__TASK TO COMPLETE__
Where does the string "width" appear in the listing below? Copy every line where it does.

__DATASET RECORDS__
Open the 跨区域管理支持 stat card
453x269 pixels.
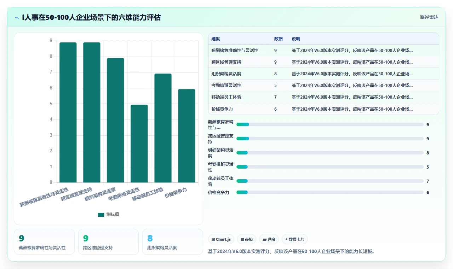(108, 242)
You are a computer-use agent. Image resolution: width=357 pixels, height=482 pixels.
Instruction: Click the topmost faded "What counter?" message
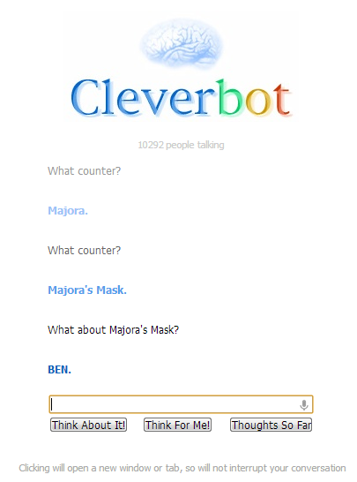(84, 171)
---
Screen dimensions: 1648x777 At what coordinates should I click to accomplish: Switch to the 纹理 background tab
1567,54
...
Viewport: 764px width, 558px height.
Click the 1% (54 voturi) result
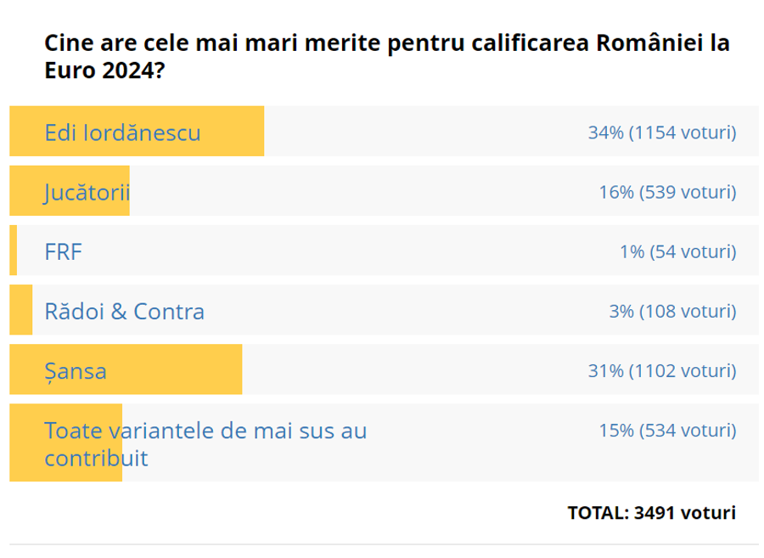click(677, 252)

__RESULT FOR THIS TASK__
You are a computer-use agent. Image resolution: width=357 pixels, height=482 pixels.
Viewport: 764px width, 558px height.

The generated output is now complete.